-- BEGIN PROVIDED PASSAGE --

Chery Unleashes Lepas: A Bold New SUV Brand for the UK Market

At Chery’s sprawling HQ in the city of Wuhu, two hours west of Shanghai, dozens of prototypes circle the streets linking the company’s various R&D facilities.
In one prototype jam, we spot a camouflaged Lepas with Audi’s four rings crudely drawn on tape covering the badge.
The marking was clearly a joke, but it was also a sign of Chery’s sky-high confidence that it can conjure up a new export brand, launch it globally, including in the UK, within a year and quickly establish it as a serious contender.
Lepas was launched at an event in Wuhu in April, where we learned that the SUV line-up would use the same T1X platform as its Omoda, Jaecoo and Chery brands offering electric, hybrid and plug-in hybrid variants.
Given Chery already has bold plans to expand sales of SUVs from those brands in the UK and mainland Europe, the crowd of dealers, media and influencers were left to wonder what niche was left for Lepas to fill.
Chinese car companies are famous for their willingness to conjure up new brands in reaction to shifting trends and counter stalling growth from older brands.
Lepas (portmanteau of leopard and passion) was born partly for that reason, according to Zhang Guibing, president of Chery International.
But in a sign of China’s increased sophistication when it comes to automotive marketing, Zhang made a credible case for the separation using a slide titled 'Too many brands?'.
Lepas essentially takes the smaller SUVs from the Chery Tiggo range, tightens the curved look, adds a new cat-eye driving-light signature and aims the brand at ‘modern families’.
Future Tiggos will be given a chunkier look targeted at more traditional family buyers, with Omoda steered in a more edgy, modern direction, as revealed by the new Omoda 3 coming next year. Jaecoo sits more upmarket with a style Chery calls ‘British Gentleman’.
“By offering different brands on the same platform, the volume is very big and that gives us a good price,” Zhang said.
They didn’t say it, but in a brand head to head with the Volkswagen Group, Tiggo could be equated to Skoda, Lepas to VW and Omoda to Cupra, with Jaecoo tackling the lower reaches of Audi using a styling wardrobe borrowed from Range Rover.
Chery has plenty of exposure to the style and appeal of Land Rover products thanks to its joint venture with JLR in China.

-- END PROVIDED PASSAGE --
-- BEGIN SUPPLIED MATERIAL --

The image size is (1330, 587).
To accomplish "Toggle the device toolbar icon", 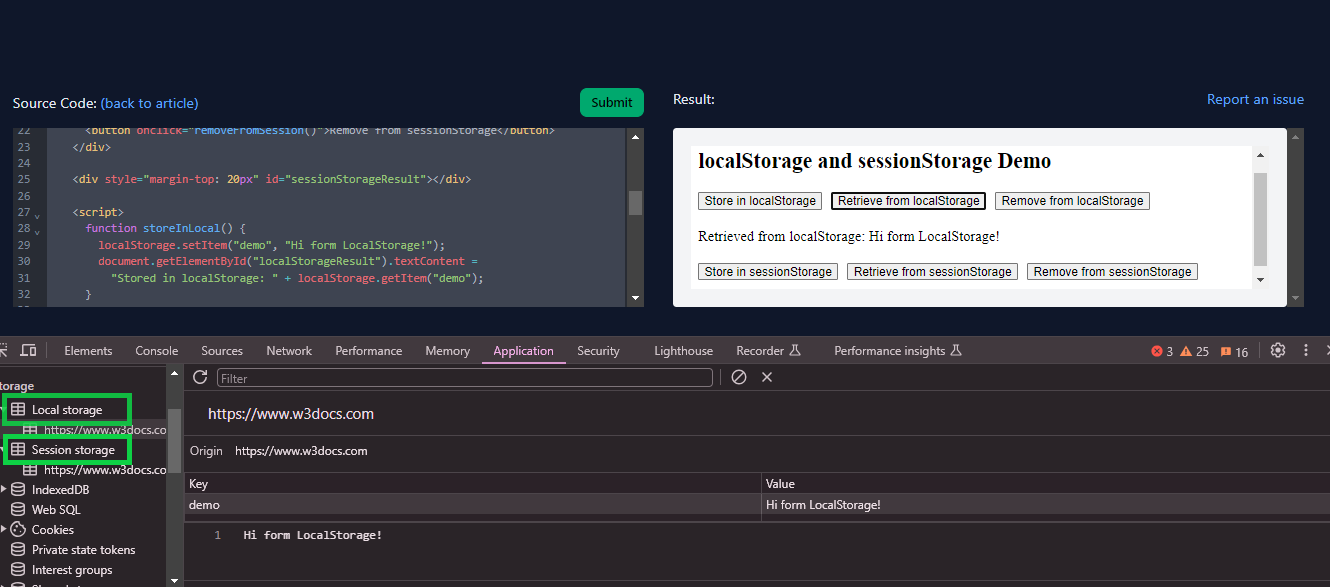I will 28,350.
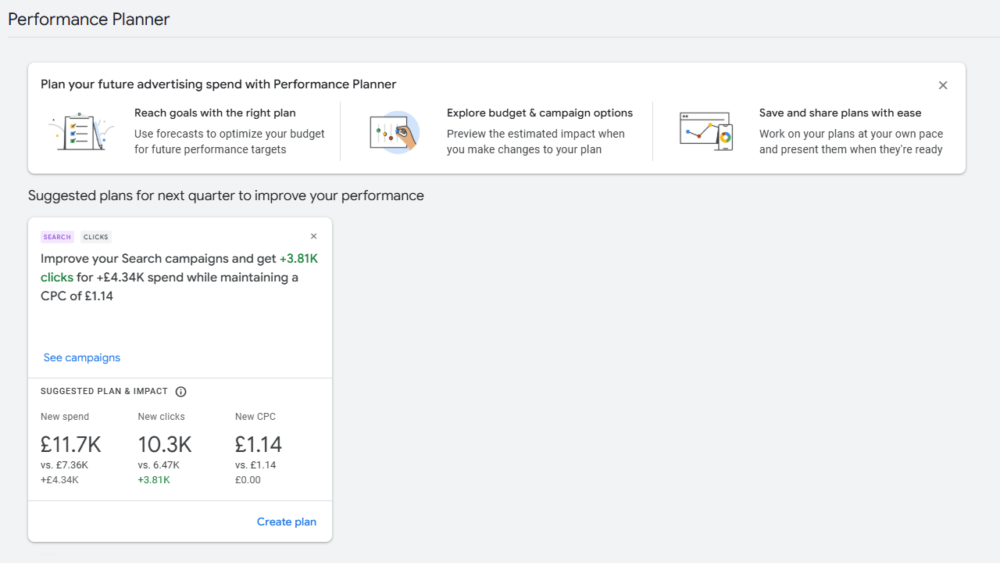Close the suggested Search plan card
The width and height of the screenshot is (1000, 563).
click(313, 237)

-- END SUPPLIED MATERIAL --

WRITTEN TASKS =>
a - From the Lepas article, reproduce the text between "Given Chery already" and "at ‘modern families’.", inclusive.
b - According to the Lepas article, which two words were combined to form the name Lepas?
c - Decide whether each statement agrees with the Lepas article, answering yes or no and quoting the words from the article that decide it.
(i) Chery's headquarters is in Wuhu, two hours west of Shanghai.
(ii) Lepas was launched at an event in Shanghai.
(iii) Chery describes the Jaecoo style as "British Gentleman."

PER-TASK ANSWERS =>
a -
Given Chery already has bold plans to expand sales of SUVs from those brands in the UK and mainland Europe, the crowd of dealers, media and influencers were left to wonder what niche was left for Lepas to fill.
Chinese car companies are famous for their willingness to conjure up new brands in reaction to shifting trends and counter stalling growth from older brands.
Lepas (portmanteau of leopard and passion) was born partly for that reason, according to Zhang Guibing, president of Chery International.
But in a sign of China’s increased sophistication when it comes to automotive marketing, Zhang made a credible case for the separation using a slide titled 'Too many brands?'.
Lepas essentially takes the smaller SUVs from the Chery Tiggo range, tightens the curved look, adds a new cat-eye driving-light signature and aims the brand at ‘modern families’.

b - Leopard and passion.

c -
(i) Yes: "At Chery’s sprawling HQ in the city of Wuhu, two hours west of Shanghai"
(ii) No: "Lepas was launched at an event in Wuhu in April"
(iii) Yes: "Jaecoo sits more upmarket with a style Chery calls ‘British Gentleman’."